When the house surgeon came to talk to me about discharge rx and I said I needed pretty good antinausea meds cos they had been giving me a double combo to try and control things he almost changed his mind and made me stay. Thank goodness I was able to talk him into letting me go home. I knew I had no chance of getting better in hospital, I couldnt even stay still due to the pain, no sleep, heat and med mess up. I'm just to go back in should the pain get really bad again I (fingers crossed it doesnt cos I didnt deal well with the added pain and nausea).

I've been given the week off classes to recover as they said I would need the week.

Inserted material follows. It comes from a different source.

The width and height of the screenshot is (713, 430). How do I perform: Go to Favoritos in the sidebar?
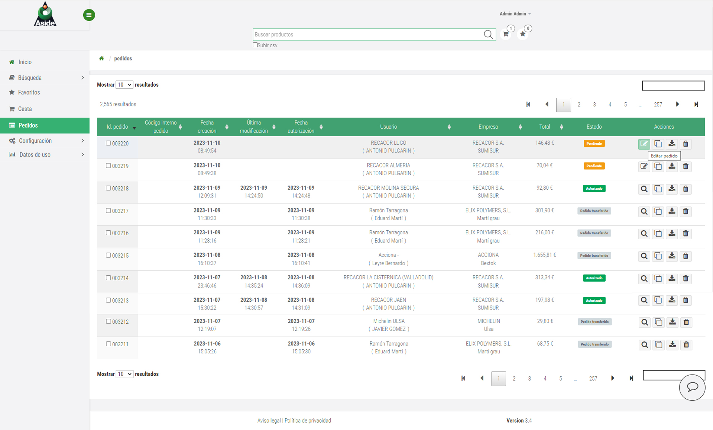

Initially I thought I would bounce back but I'm finding out just how washed out I am and think I will need that week. Bad news is I had a terms test tonight worth 35% that I am missing and I dont want to think what a mess that is going to turn into but just now I dont care.

I do have to say though that despite the amount of pain meds I am currently on, they still gave me morphine for the pain and didn't treat me badly like I dreaded. I have heard horror stories of people with RSD going to hospital and being treated like drug seakers etc.
The surgical registrar on Monday did sound pretty surprised at how much pain I must be in when he saw what drugs I'm on but I think it was because he hadn't come across it before and he was still nice about it. The consultant wanted to know a bit about what was affected by RSD but he was also nice (we think he looked after a friend who also has RSD when she had trouble recently). So overall I had pretty reasonable treatment appart from the pharmacy thing.

The thing that was most difficult to deal with (appart from the heat the hospital always seems to be) was the number of visitors the girl next to me had! she would have 3 girls all come in at once and they made so much noise, I felt pretty lousy so that gave me such a headache cos I couldnt get away from it. And they kept coming, as soon as one lot left another lot arrived-I started to wonder just how sick that girl really was (was that bad of me?). Anyways I am home now, eating in small amounts to try and get my system used to food again and resting a lot. I am so wiped out and drained. Just walking to the bathroom and I am shaking which is pretty embarrassing! But I'm starting to feel better, which is good, just taking it slowly.

Thing is though, I never thought to ask how I got free fluid in my abdomen and what it would be...obviously it wasn't supposed to be there so I wonder how it got there and whether its something I should be conscious of and if it happens again does that mean anything?